This repository holds a Predictive Coordinate Descent (PCD) algorithm, and a Deep Q-Network (DQN) algorithm, in order to enable decentralized proactive self-adaptation in Smart Cyber-Physical Systems (sCPS). Concretely, these algorithms were tested in wildfire tracking adaptation scenarios, included in Unmanned Aerial Vehicles (UAV). For simulating UAV systems and different uncertain wildfire scenarios, Wildfire-UAVSim is used in this repository, which consists of a customizable wildfire tracking simulator that enables the evaluation of diverse adaptation strategies. For further description of the Wildfire-UAVSim simulator check its repository.

Project structure

The project contains the following structure:

📦project
┣ 📂code
┃ ┣ 📂DQN
┃ ┃ ┣ 📜data_structures.py
┃ ┃ ┣ 📜nn_definitions.py
┃ ┃ ┗ 📜nn_learning_process.py
┃ ┣ 📂PCD
┃ ┃ ┗ 📜horizon_evaluation.py
┃ ┣ 📂simulator
┃ ┃ ┣ 📜agents.py
┃ ┃ ┣ 📜common_fixed_variables.py
┃ ┃ ┣ 📜main.py
┃ ┃ ┗ 📜wildfire_model.py
┃ ┣ 📂mesa_addons
┃ ┃ ┣ 📜Canvas_Grid_Visualization.py
┃ ┃ ┗ 📜Space_Grid_Setter_Getter.py
┃ ┣ 📂statistics
┃ ┃ ┣ 📜box_diagram_MR1_MR2.py
┃ ┃ ┣ 📜box_diagram_MR1_MR2_degradations.py
┃ ┃ ┣ 📜extract_data_for_boxplots.py
┃ ┃ ┣ 📜extract_data_for_boxplots_degradations.py
┃ ┃ ┗ 📜training_results.py
┃ ┗ 📜paths.py
┗ 📂results
┃ ┣ 📂DQN
┃ ┃ ┣ 📂inference_results
┃ ┃ ┣ 📂training_checkpoints
┃ ┃ ┗ 📂training_results
┃ ┗ 📂PCD
┃ ┃ ┣ 📂inference_grid_instants
┃ ┃ ┗ 📂inference_results

code folder

Directory Description
./DQN/ This directory includes python files for managing the logic of the DQN algorithm
./PCD/ This directory includes python files for managing the logic of the PCD algorithm
./simulator/ This directory includes python files for managing the simulator
./mesa_addons/ This directory includes python files for adding functionalities to some mesa classes
./statistics/ This directory includes python files for generating statistics about different executions of the project
File Description
data_structures.py This python file holds data structures for training Neural Networks used in this project.

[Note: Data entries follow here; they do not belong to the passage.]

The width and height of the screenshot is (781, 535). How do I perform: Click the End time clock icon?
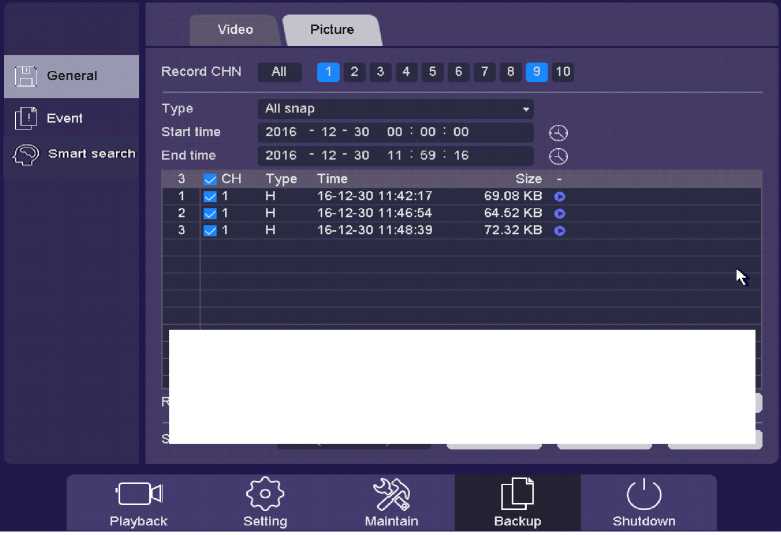tap(558, 156)
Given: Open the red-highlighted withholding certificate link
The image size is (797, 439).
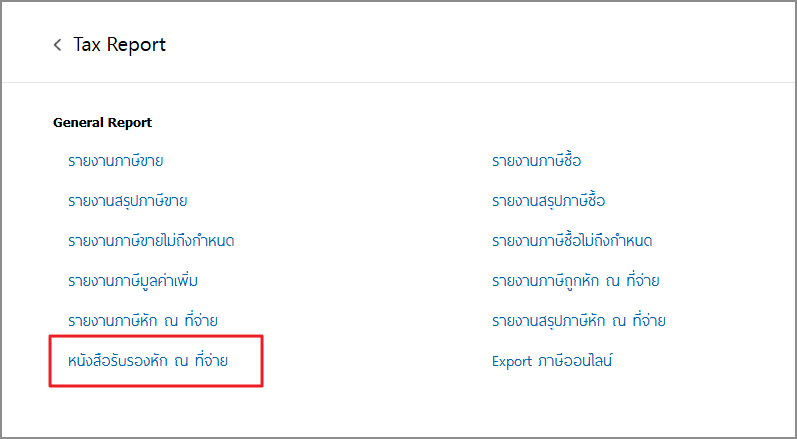Looking at the screenshot, I should click(x=148, y=361).
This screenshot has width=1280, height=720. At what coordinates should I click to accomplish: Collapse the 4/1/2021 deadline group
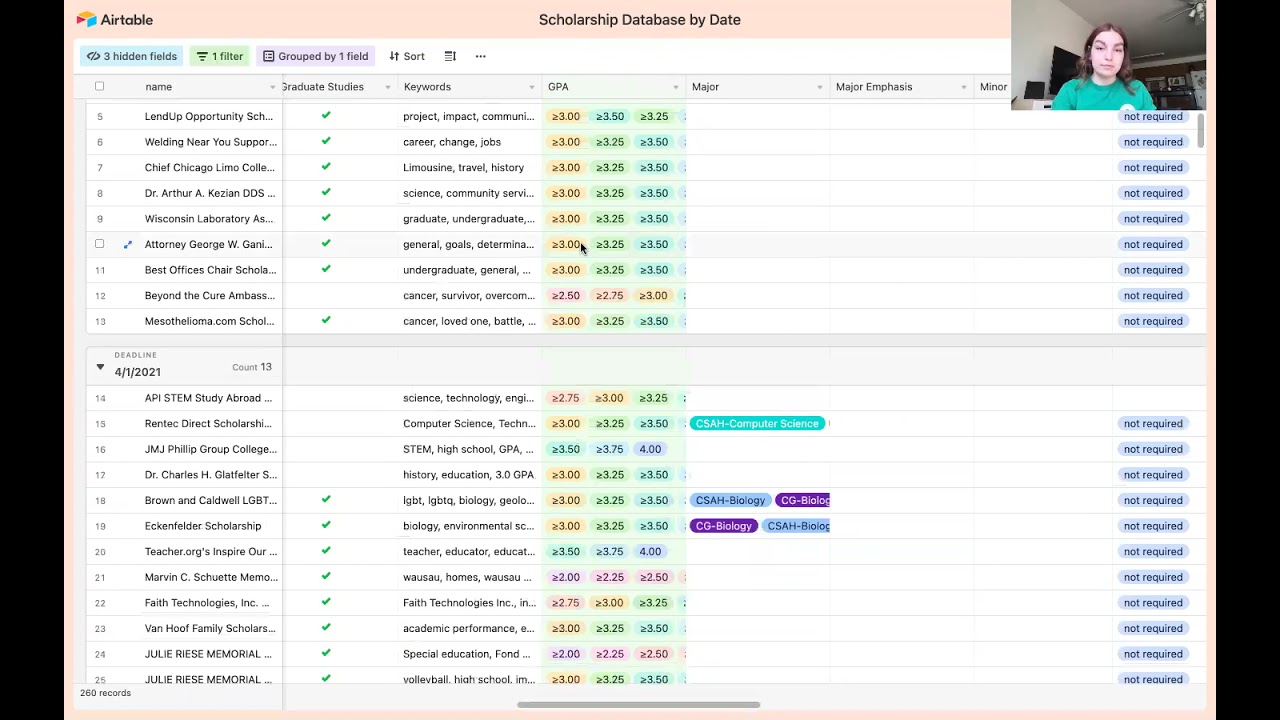[x=100, y=367]
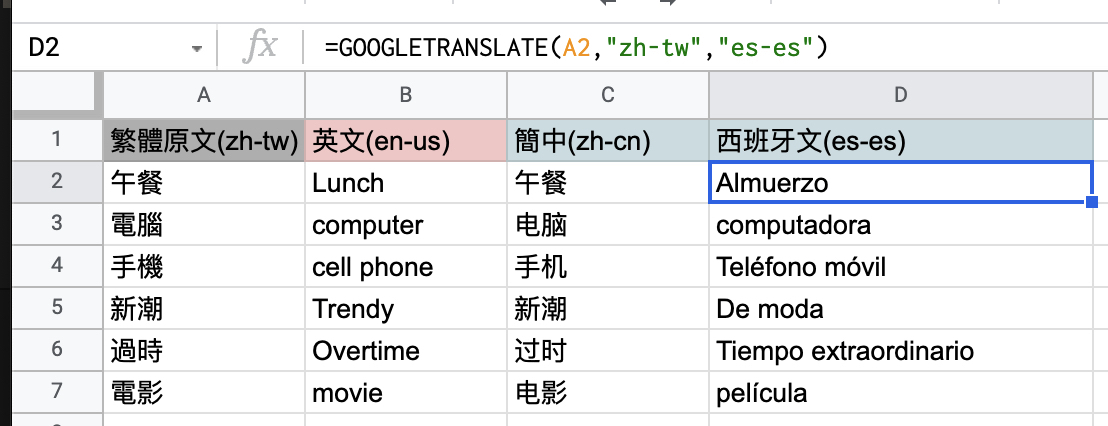Select column B header
Viewport: 1108px width, 426px height.
[405, 95]
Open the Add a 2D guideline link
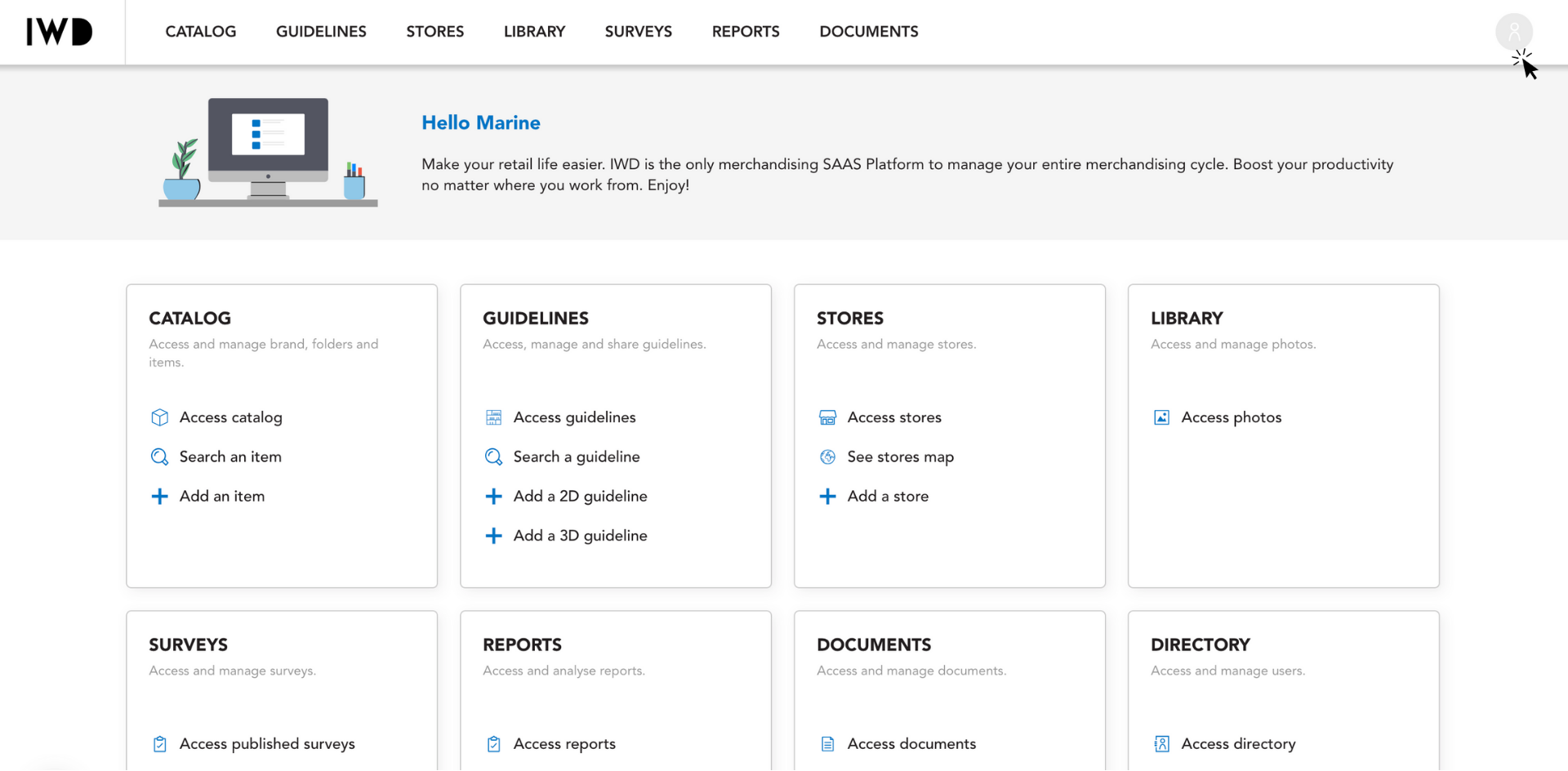The image size is (1568, 771). click(580, 496)
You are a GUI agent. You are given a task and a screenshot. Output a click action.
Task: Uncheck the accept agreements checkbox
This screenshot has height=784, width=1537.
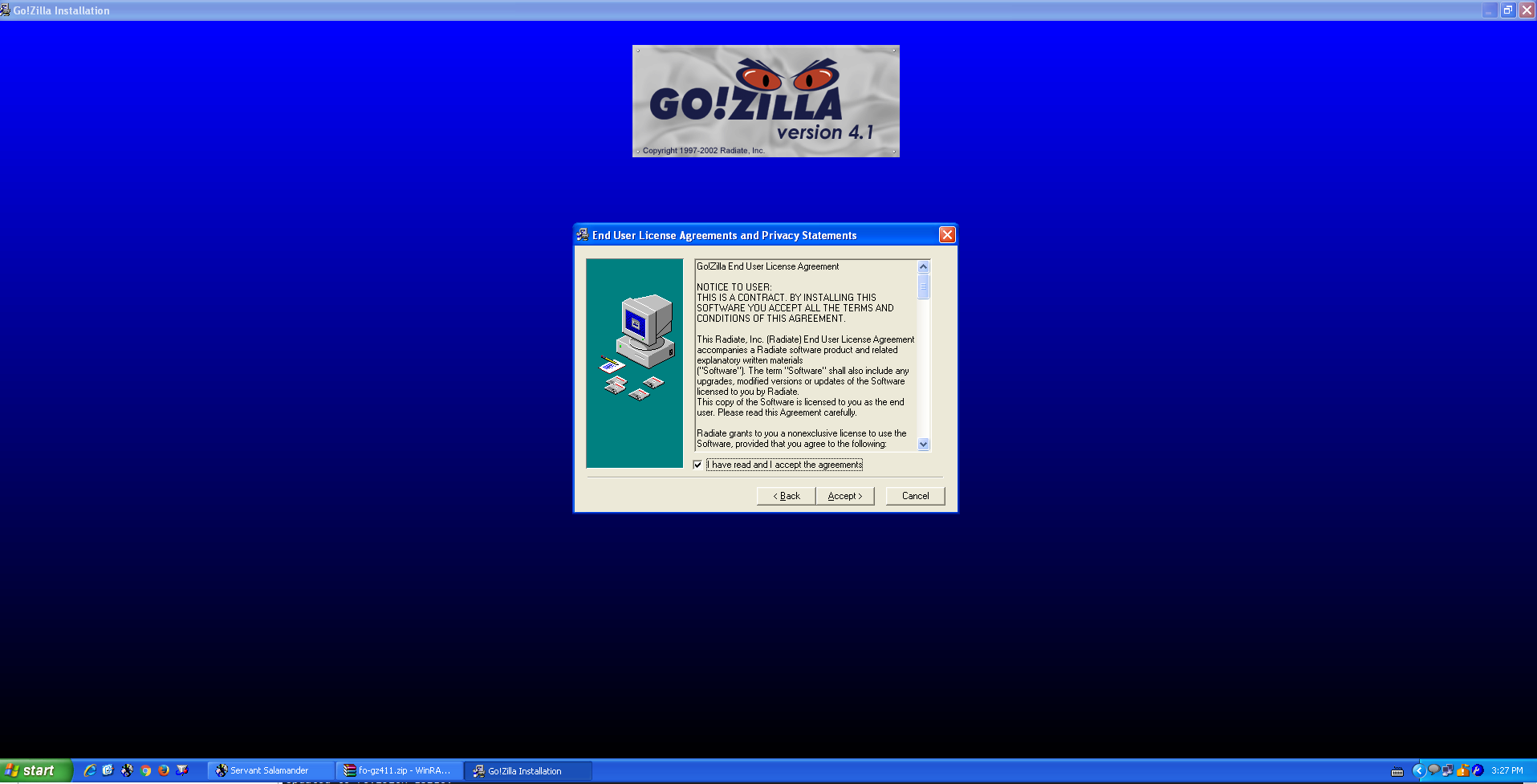click(697, 465)
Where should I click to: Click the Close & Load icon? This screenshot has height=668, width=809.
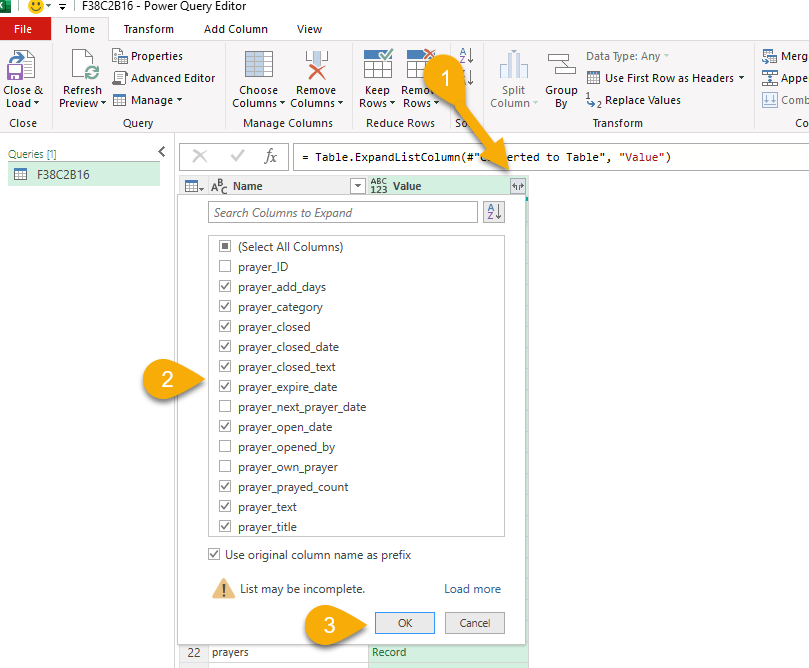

For the moment, only Replay Memory is used for training DQN
nn_definitions.py This python file holds the logic for building Neural Networks structures. For the moment, only DQN is built
nn_learning_process.py This python file holds the logic for training and evaluating Neural Networks used in this project. For the moment, only evaluation and training processes for DQN are developed
horizon_evaluation.py This python file holds the logic for executing PCD algorithm evaluation process
agents.py This python file holds the logic for managing elements such as Fire, Smoke, Wind and UAVs
widlfire_model.py This python file holds the logic for managing the wildfire simulation, by utilizing elements from agents.py file
main.py This python file allows to execute the wildfire simulation built in the rest of the files
common_fixed_variables.py This python file holds the variables used to set the simulation execution configurations
Canvas_Grid_Visualization.py This python file contains a Mesa class, modified for making UAV observation areas visible on the graphical web interface. It is not really necessary to change this file.
Space_Grid_Setter_Getter.py This python file contains a Mesa class, modified for making a concrete functionality of PCD work properly. It is not really necessary to change this file
box_diagram_MR1_MR2.py This python file contains the logic to show box plot statistics of the two defined metrics MR1 and MR2
box_diagram_MR1_MR2_degradations.py This python file is a pretty similar adaptation of box_diagram_MR1_MR2.py, but allows to plot statistics of several PCD degradations
extract_data_for_boxplots.py This python file contains the logic to extract data for plotting in box_diagram_MR1_MR2.py
extract_data_for_boxplots_degradations.py This python file contains the logic to extract data for plotting in box_diagram_MR1_MR2_degradations.py
training_results.py This python file contains the logic for plotting training metrics
paths.py This python file defines variables containing paths globally used in the project

results folder

Directory Description
./DQN/inference_results/ In this folder, MR1 and MR2 metrics results of the DQN performance are stored
./DQN/training_checkpoints/ In this folder, model checkpoints extracted from the training process are stored, in .pth file format
./DQN/training_results/ In this folder, training metrics results are stored
./PCD/inference_grid_instants/ In this folder, all grid time steps for each simulation of the PCD automatic evaluation process are stored, in .png format, for keeping track of how the grid evolved during different simulations
./PCD/inference_results/ In this folder, MR1 and MR2 metrics results of the PCD performance are stored

Installation setup

In the following subsections, the installation process for executing the project will be explained.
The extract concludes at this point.